"Giusto e condiviso sdegno per le  dichiarazioni francesi''. Lo ha detto l'ex premier, Romano Prodi, in  un'intervista a InBlu Radio, il network delle radio cattoliche della  Cei, in merito alla vicenda dei migranti.       

''Dire quello che ha detto il governo francese - ha aggiunto Prodi - è intollerabile soprattutto da parte di un governo che ha causato  l'inizio di questa tragedia. La guerra in Libia l'ha fatta la Francia. Noi ci siamo incredibilmente accodati, non ho mai visto qualcuno fare  un guerra contro i propri interessi''.       

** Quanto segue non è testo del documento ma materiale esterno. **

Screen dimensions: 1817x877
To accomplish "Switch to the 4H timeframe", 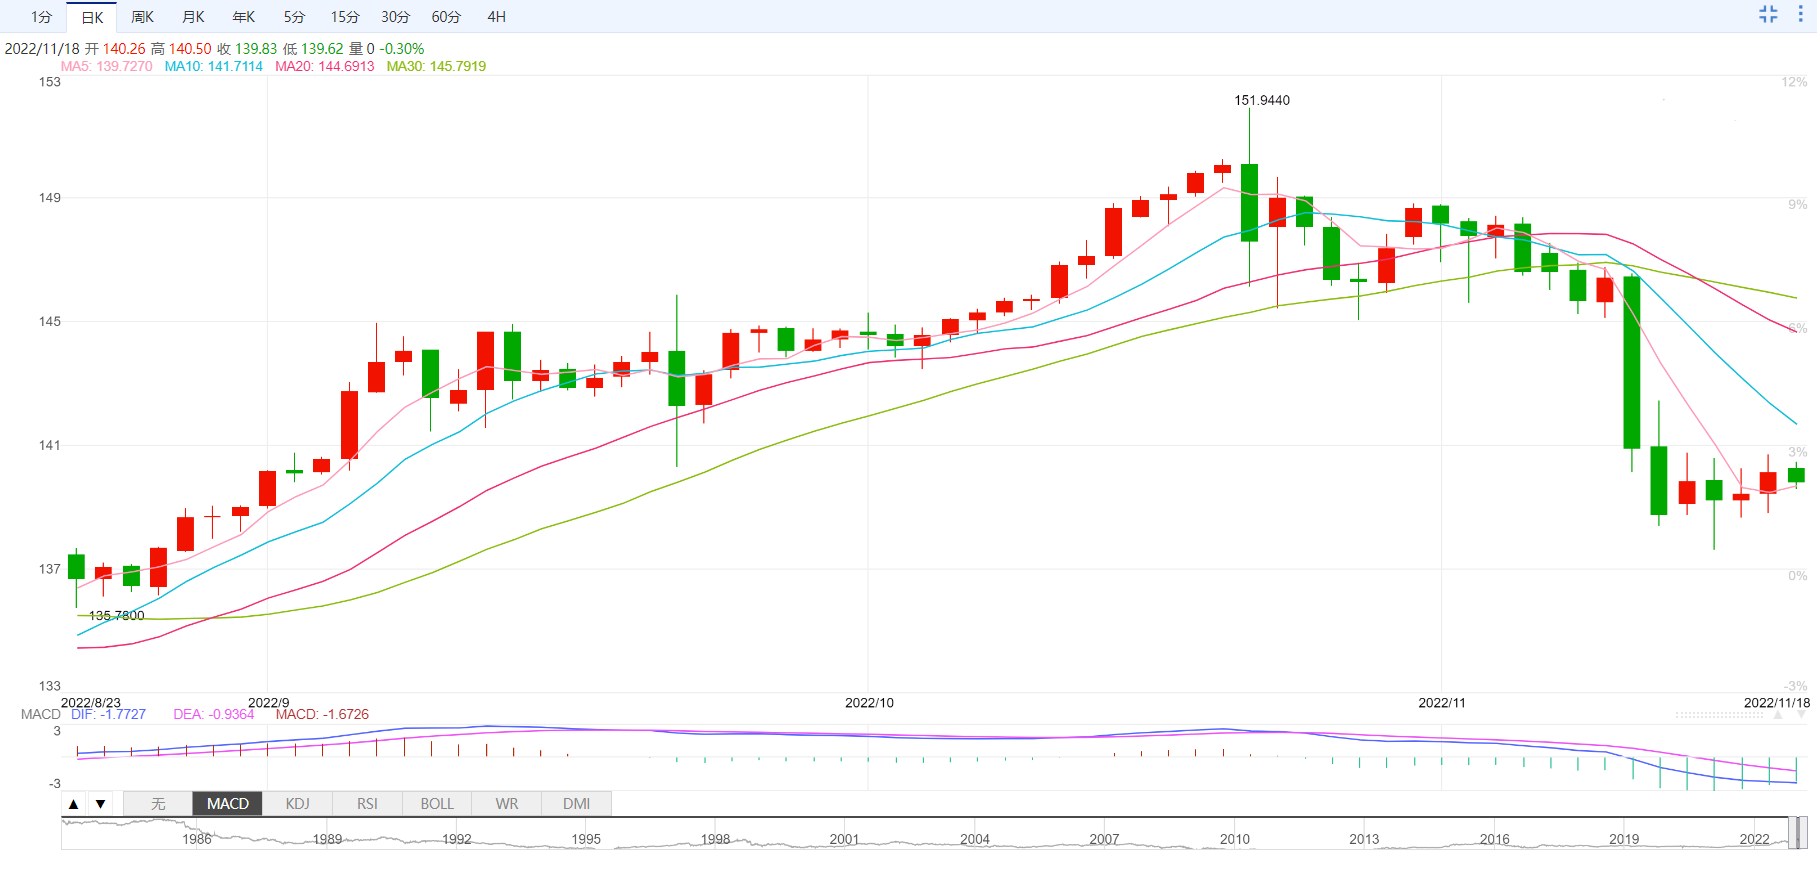I will 496,17.
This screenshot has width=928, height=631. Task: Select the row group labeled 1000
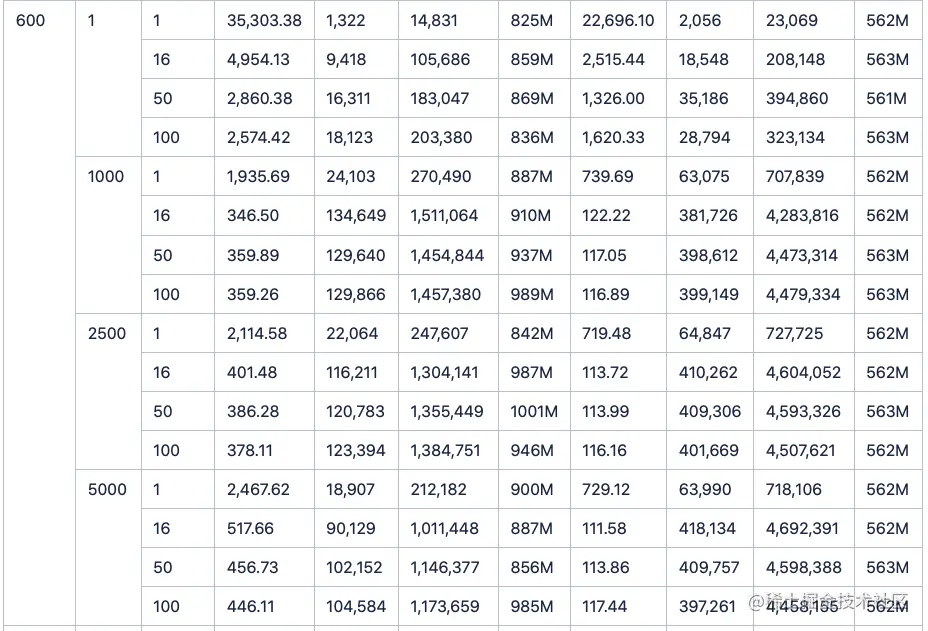(106, 177)
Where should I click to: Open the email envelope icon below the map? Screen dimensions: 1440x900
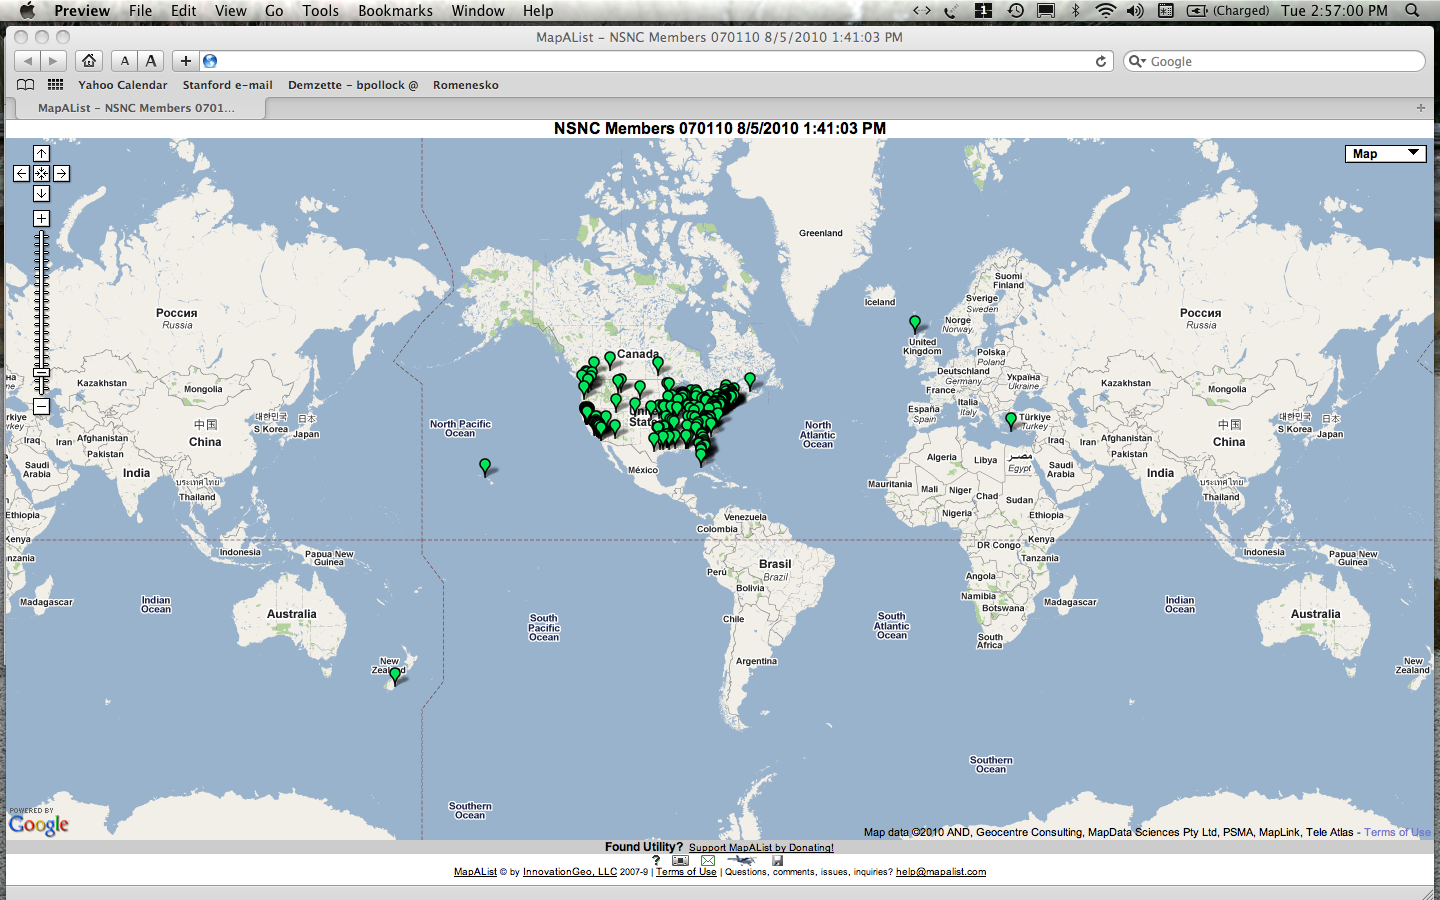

''La Francia in questi anni - ha concluso Prodi - ha gestito le cose  in Libia con iniziative assolutamente proprie non curandosi degli  interessi generali. Macron, in questo unico caso, non ha fatto altro  che mettere insieme le forze politiche italiane''. 

"Polonia, Ungheria, Repubblica Ceca non  hanno accettato neanche un migrante. E questi sono i grandi amici di  Salvini. In questo momento la migrazione è la più grande bomba ad  orologeria in Europa''. ha detto  Romano Prodi,

''Capisco che oggi la situazione - ha aggiunto Prodi - è molto più  complicata, rispetto ai tempi in cui ci siamo trovati a gestire la  vicenda albanese, perchè in Libia non c'è un governo con cui  interloquire. Ma noi pattugliammo l'Adriatico su richiesta del governo albanese, tra l'altro con ottimi successi perchè contemporaneamente  s'iniziò un'attività umanitaria in Albania come aveva richiesto lo  stesso primo ministro albanese. La propaganda deve essere usata fino  ad un certo limite perchè non è giusto andare oltre''.       

''Anche allora come oggi - ha proseguito Prodi - c'è chi speculava  vergognosamente sui migranti ma c'era il desiderio di aiutare in loco  i migranti con l'accordo con il governo albanese in modo da evitare il collasso del Paese. Oggi in Libia Minniti non ha potuto fare un'azione simile perchè non c'era un governo. Quando c'era Gheddafi, pur essendo un dittatore, non c'erano i barconi. Quante volte ho trattato con lui  perchè minacciava di mandare i barconi ma poi alla fine non lo ha mai  fatto perchè c'era un rapporto tra due governi. Minniti è riuscito a  costruire un rapporto solo con parte delle tribù. Fino a quando non ci sarà una regolamentazione della pace in Libia il problema peggiorerà.  Serve la pace e la cooperazione di tutti''.  

"Questo nuovo governo italiano sceglie con grande astuzia tutti temi in cui ci sono dei trattamenti a nostro  sfavore da parte dell'Europa e temi che non comportano un impegno di  carattere economico-finanziario''.  ha detto ancora l'ex premier, Romano  Prodi

Il governo Lega-M5S, ha proseguito Prodi, ''sceglierà temi non  economici oppure prenderà decisioni su aspetti economici come la  pensione ai parlamentari. Manifestano la difficoltà oggettiva di  mettere insieme delle decisioni economiche tra loro non compatibili.  Non si possono sommare la riforma delle pensioni e mille altre cose  senza mettere paura ai nostri partner europei. Fino adesso il nostro  governo si è affrettato a cumulare rassicurazioni ma le decisioni per  altro tempo saranno prese su temi che non comportano un impegno  economico''.